[R] How can you buy R?

Deepayan Sarkar deepayan.sarkar at gmail.com
Mon May 22 13:58:26 CEST 2006


On 5/22/06, Berwin A Turlach <berwin at maths.uwa.edu.au> wrote:

[...]

> Thus, the last sentence of mine that you quoted:
>
>          My understanding was that in that moment a product was
>          created that would have to be wholly under the GPL, so the
>          user was violating the GPL and lost the write to use your
>          package.
>
> Should perhaps better be formulated as:
>
>          My understanding was that in that moment a product was
>          created that would have to be wholly under the GPL, so the
>          person who did the linking was violating the GPL and it is
>          not clear whether anyone is allowed to use the linked product.

I think you are still missing the point.

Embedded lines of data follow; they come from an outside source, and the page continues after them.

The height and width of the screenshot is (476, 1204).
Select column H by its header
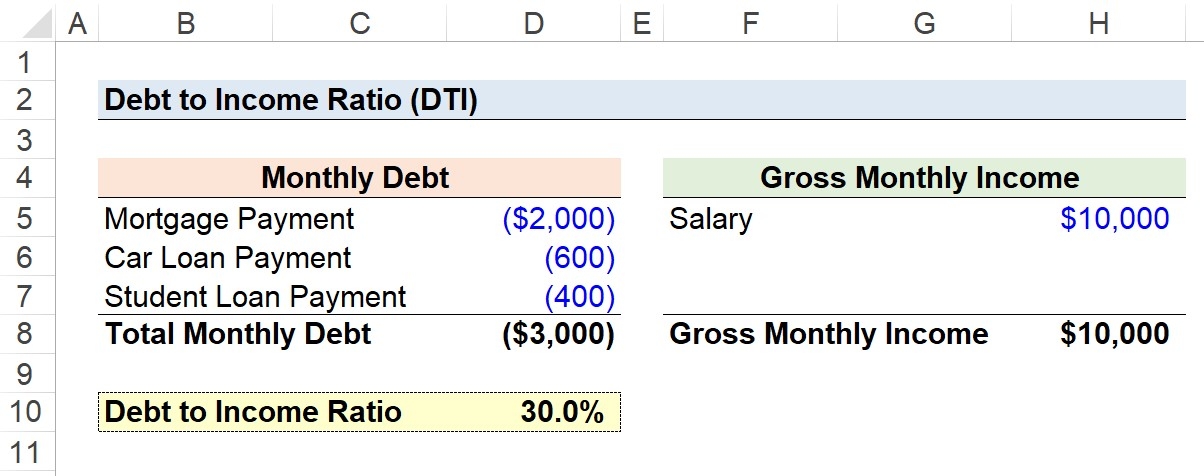tap(1098, 23)
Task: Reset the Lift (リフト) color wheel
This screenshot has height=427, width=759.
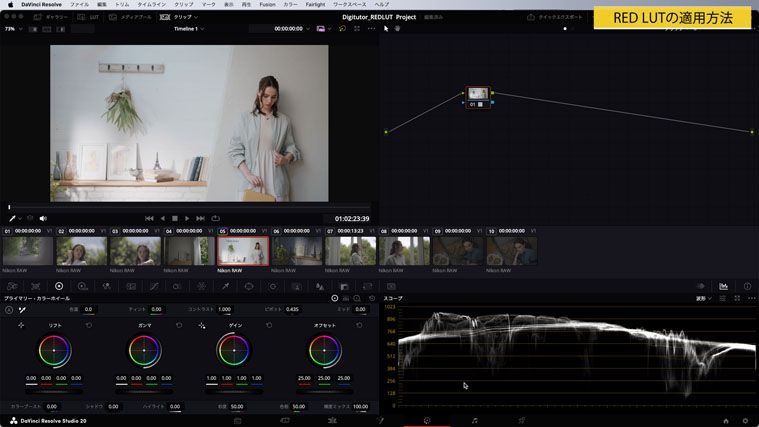Action: pos(89,325)
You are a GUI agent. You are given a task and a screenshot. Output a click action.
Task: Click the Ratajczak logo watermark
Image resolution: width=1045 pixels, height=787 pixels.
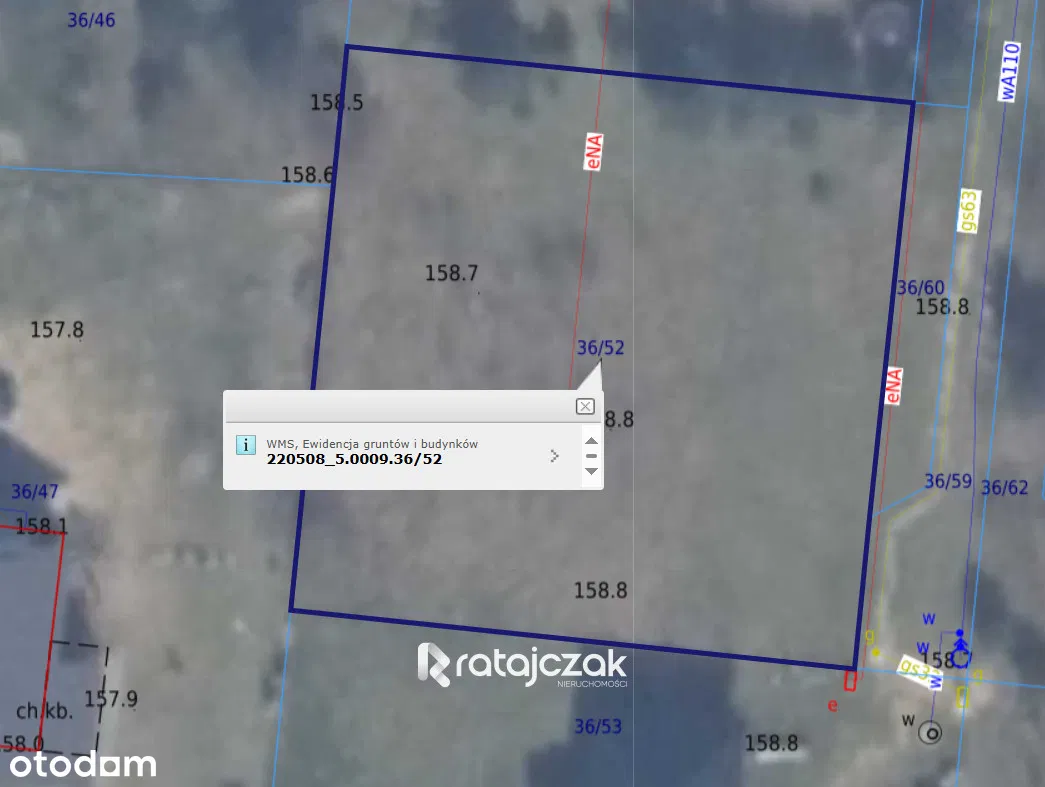point(522,666)
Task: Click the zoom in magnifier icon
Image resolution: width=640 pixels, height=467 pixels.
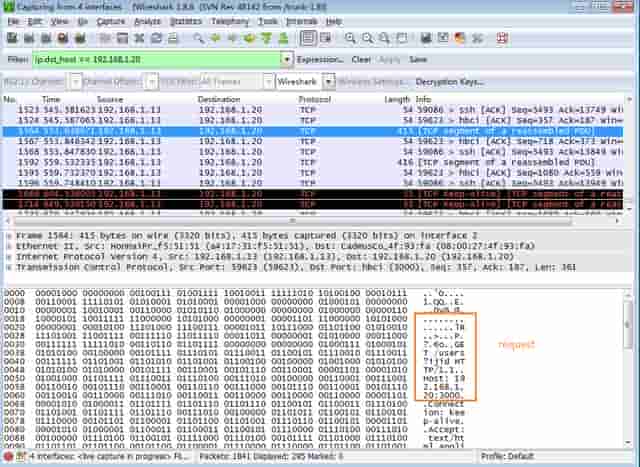Action: pyautogui.click(x=351, y=38)
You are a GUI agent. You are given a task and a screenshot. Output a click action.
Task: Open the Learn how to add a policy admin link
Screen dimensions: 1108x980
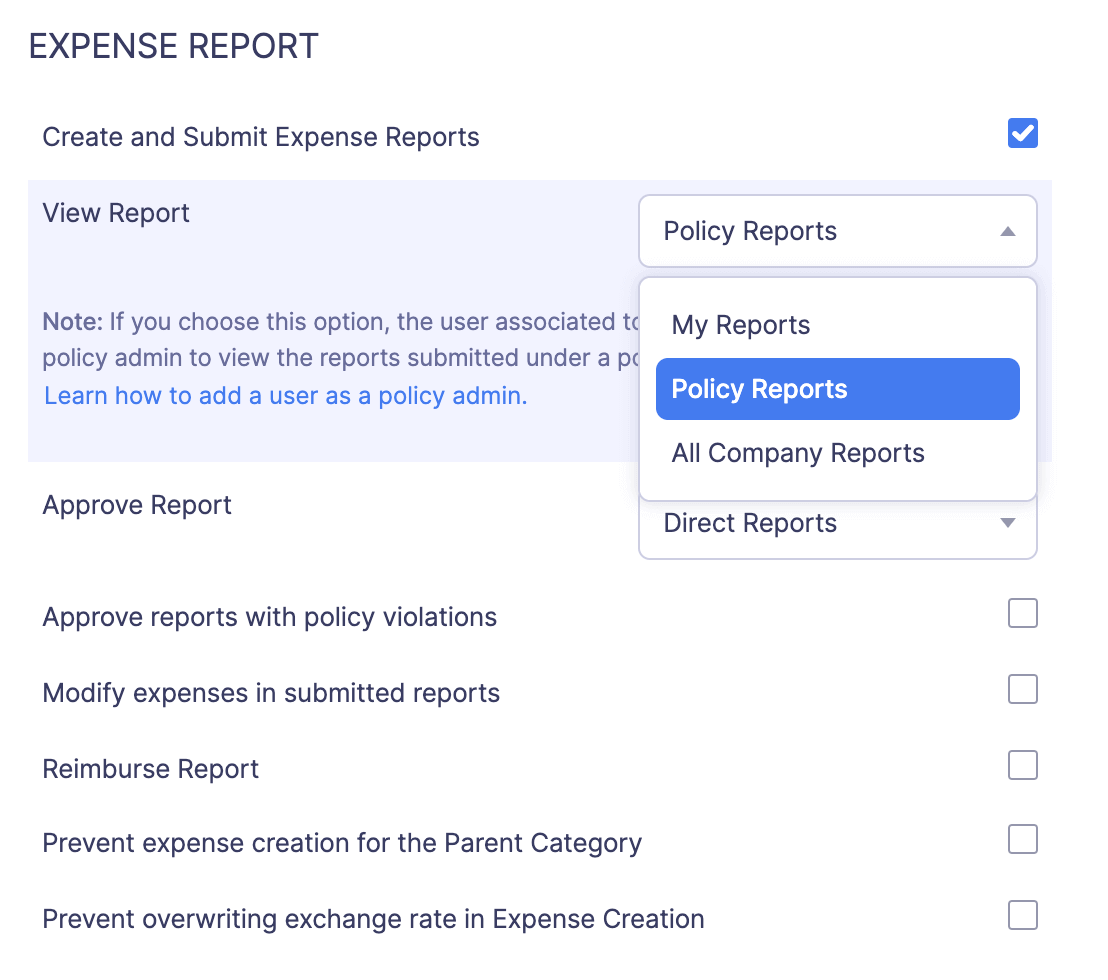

The act of creating a
derivative work is NOT governed by the GPL, so it cannot possibly by
itself violate the GPL. The question of violation only applies when
the creator of this derivative work wishes to _distribute_ it. This is
like me writing a book that no one else ever reads; it doesn't matter
if I have plagiarized huge parts of it. This point is not as academic
as you might think. It is well known that Google uses a customized
version of Linux for their servers; however, they do not distribute
this customized version, and hence are under no obligation to provide
the changes (and they do not, in fact). This is NOT a violation of the
GPL.

>     DS> I was referring to your question (quoted above) about use of
>     DS> GPL'd code in S-PLUS, which is what I was replying to. As I
>     DS> was saying, that situation is the opposite of the one in your
>     DS> example.
> O.k., sorry, I used a different scale with the time point of origin at
> Spencer's e-mail and my answer to that mail.  Now I am with you.
>
> Agreed, the situation is the opposite, but that was the example
> discussed in gnu.misc.discuss.  From an abstract point of view the
> situations are the same.  You make someone else link a GPL product
> with a non-GPL product creating a derived work, the derived work would
> have to be under the GPL but is not.  Hence, the derived work has a
> legal status that is in limbo and it is not clear whether anyone has
> to right to use it.
>
> The discussions on gnu.misc.discuss were centred on cases were people
> provided non-GPL binaries, asked their users to download GPL software
> from elsewhere, compile and link everything together and then use the
> combined product.
>
> As you say it is the exact opposite (and hence mirror image) from the
> situation that I was worried about, where I provide GPL software and
> ask others to compile and link it with non-GPL binaries and then use
> the combined product.
>
> If one scenario is not on, I don't see how the other one could be
> acceptable either.  Except that in the first scenario there is a clear
> intend of circumventing the GPL.  But I was not sure whether such kind
> of intent makes any difference.  Thus, to avoid all these problems I
> decided to rather use the LGPL since that licence definitely seemed to
> allow both.

That's your choice, but the situations are not symmetric, and quite
deliberately so. The FSF's plan was not to produce a completely
independent and fully functional 'GNU system' at once (which would be
unrealistic), but rather produce replacements of UNIX tools one by
one. It was entirely necessary to allow these new versions to operate
within the older, proprietary system. In fact, GCC was not the first
piece of software released under the GPL, and until then the only way
to use GPL software was to compile them using a non-free compiler.
This is enabled by means of exceptions to the GPL, as described in

http://www.gnu.org/licenses/gpl-faq.html#GPLIncompatibleLibs

(which I have already referred to once before).